夜噺骨董談義

収集品、自分で作ったもの、見せていただいた品々などを題材に感想談など

鯉図 月岡雪斎筆

2012-09-06 05:32:26 | 掛け軸
先日、小説を読んでいたら「絵を購入するには投資である。」と著されていました。違和感を憶えました。絵を購入するのが投資だとすると私にとってはこれほど利益の見込めない投資はありません。知己や知識を得るための投資というのなら理解できますが、絵を購入して実質的な利益を得た御仁を見たことがありません。

さて本日は古い絵で江戸後期の浮世絵師による肉筆画です。
どうも鯉の絵というと食指が動きます。子供の頃から鯉に憧れ、とうとう本家の池の鯉を釣り上げてしまったほどですので、鯉の絵のちょっといいものには手を出さずにはおれないようです。
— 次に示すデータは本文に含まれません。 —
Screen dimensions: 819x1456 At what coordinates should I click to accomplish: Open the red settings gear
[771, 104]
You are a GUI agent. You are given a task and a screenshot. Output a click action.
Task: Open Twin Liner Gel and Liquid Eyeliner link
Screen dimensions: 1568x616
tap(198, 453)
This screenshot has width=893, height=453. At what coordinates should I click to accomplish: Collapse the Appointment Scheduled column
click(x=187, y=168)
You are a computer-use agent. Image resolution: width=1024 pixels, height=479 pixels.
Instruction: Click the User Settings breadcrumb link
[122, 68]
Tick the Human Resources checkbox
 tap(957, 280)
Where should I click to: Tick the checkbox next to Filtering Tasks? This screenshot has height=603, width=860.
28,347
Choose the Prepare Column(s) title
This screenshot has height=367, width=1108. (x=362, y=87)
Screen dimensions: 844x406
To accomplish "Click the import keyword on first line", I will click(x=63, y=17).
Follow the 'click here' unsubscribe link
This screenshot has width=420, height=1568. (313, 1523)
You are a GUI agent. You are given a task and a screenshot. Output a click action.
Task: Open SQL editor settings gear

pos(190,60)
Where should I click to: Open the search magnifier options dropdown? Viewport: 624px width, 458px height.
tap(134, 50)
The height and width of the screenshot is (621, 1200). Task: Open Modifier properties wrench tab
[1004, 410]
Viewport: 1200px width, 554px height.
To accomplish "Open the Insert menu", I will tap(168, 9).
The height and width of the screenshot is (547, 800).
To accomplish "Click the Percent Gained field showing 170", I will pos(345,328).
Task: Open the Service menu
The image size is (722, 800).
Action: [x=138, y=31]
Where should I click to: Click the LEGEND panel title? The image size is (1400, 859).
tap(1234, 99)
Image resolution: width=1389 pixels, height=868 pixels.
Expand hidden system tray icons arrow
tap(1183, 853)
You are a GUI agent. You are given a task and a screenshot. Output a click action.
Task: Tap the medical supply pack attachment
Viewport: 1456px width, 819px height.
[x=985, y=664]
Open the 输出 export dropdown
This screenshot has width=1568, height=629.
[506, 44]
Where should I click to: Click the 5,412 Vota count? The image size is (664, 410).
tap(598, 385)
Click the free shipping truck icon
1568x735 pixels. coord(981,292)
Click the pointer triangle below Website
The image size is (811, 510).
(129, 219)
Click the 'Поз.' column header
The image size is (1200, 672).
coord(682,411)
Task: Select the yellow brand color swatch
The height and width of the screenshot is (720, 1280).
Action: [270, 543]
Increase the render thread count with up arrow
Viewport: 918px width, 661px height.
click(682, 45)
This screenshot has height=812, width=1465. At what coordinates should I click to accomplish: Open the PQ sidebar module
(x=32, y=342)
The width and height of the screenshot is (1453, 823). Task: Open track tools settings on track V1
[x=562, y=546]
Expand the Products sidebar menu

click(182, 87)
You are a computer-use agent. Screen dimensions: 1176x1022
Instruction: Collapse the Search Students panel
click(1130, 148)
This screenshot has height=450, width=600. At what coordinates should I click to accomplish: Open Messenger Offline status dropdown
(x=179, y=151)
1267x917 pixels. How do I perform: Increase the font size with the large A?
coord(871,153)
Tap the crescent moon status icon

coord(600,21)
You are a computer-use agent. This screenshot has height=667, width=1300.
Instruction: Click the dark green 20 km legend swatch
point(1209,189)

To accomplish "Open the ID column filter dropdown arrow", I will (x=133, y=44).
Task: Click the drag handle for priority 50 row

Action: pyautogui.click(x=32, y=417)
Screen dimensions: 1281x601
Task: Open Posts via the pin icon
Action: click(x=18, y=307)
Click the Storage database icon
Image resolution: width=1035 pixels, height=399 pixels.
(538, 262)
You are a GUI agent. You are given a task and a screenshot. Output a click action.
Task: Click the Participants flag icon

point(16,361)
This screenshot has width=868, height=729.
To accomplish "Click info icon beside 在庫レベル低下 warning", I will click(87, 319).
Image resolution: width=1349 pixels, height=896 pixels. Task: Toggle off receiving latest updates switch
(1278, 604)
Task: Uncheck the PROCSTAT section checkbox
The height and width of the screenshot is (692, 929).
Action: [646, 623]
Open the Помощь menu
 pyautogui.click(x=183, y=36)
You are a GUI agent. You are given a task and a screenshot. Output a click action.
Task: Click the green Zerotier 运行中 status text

以前にも説明しましたように月岡芳年と月岡雪斉は養子によって画系が繋がっています。絵師の位である法眼などを叙されていることから、かなり家系存続にはこだわりがあったものと推察されます。

鯉図 月岡雪斎筆
絹本着色軸先鹿骨 合箱入 
全体サイズ:横659*縦1260 画サイズ:横539*縦320



        
本作品は他の所蔵作品「唐美人図」の落款と印章がほぼ同一ということから同じ頃の制作と推察されます。

 


美人画が高く評価され京都府立総合資料館蔵を編集した「肉筆浮世絵Ⅱ 上方の美人画」にも何点か掲載されています。本作品は美人画ではありませんが、鯉が画面いっぱいに描かれた佳品といえます。



決して月岡雪斉という画家は絵はうまいとは言いがたいところがあります。絵が硬いという表現がぴったりする画家です。もっと奔放な絵を描くのが本来の肉筆浮世絵師の真骨頂なのですが、位、地位にこだわった絵師の限界を見るような気がします。



本作品のように200年以上経過している作品で保存状態の良い作品は珍しくなってきました。紙や絹が硬くなって割れ、折れがひどかったり、シミがたくさん発生したりしています。このようなすこしでも保存状態のよいものは初心な状態で保存しておきたいものです。

説明資料

月岡雪斎:月岡雪鼎の長男。大坂の人。名は秀栄。字は太素。魏江斎と号す。父及び狩野派の吉村周山に絵を学んだ。天明(1781年-1789年)末から天保(1830年-1844年)の頃に活躍し、人物画、花鳥画を得意としていたが、特に肉筆美人画にその手腕を発揮し、雪斎による美人画は父・雪鼎より練達した筆致で描かれ、注目すべき作品が多い。

天明7年(1787年)頃には父と『和漢名家画繍』を合作している。雪斎は法橋を経て法眼に叙せられている。また、後年には江戸に移ったともいわれる。天保10年(1839年)2月1日死去した。

雪斎の養子となったのが月岡芳年である。門人に弟の月岡雪渓がいる。

参考資料:絵師の位

僧位(そうい)に倣ったものと思われます。僧位とは日本において僧侶に対し与えられた位階のことです。以前から僧位らしいものはりましたが760年(天平宝字4年)大法師位のもとに伝法位と修行位がおかれ伝灯位と修行位とにそれぞれ法師位、満位、住位、入位の4種の位階が置かれた。

864年(貞観6年)には僧綱に対応する僧位として僧正に法印大和尚位(略して法印ともいう)、僧都に法眼和上位(略して法眼ともいう)、律師に法橋上人位(略して法橋ともいう)が与えられた。

平安時代後期以降は定朝が叙されたのを皮切りに、仏師や絵仏師、連歌師などにも与えられるようになった。近世になると絵師が任命される例が増え、武士の入道、儒者、医師などにも及んだ。

絵師の中では、御用絵師だけでなく民間絵師も叙任されたが、その手続きは面倒であった。門跡寺院を窓口としてしかるべき旗本などの名義を借り師匠などに保証人を頼んだ上で町奉行に願書を提出し許可を得た後、寺院に再度申請を差し出し評定にかけられ武家伝奏を介して叙任の宣旨が下された。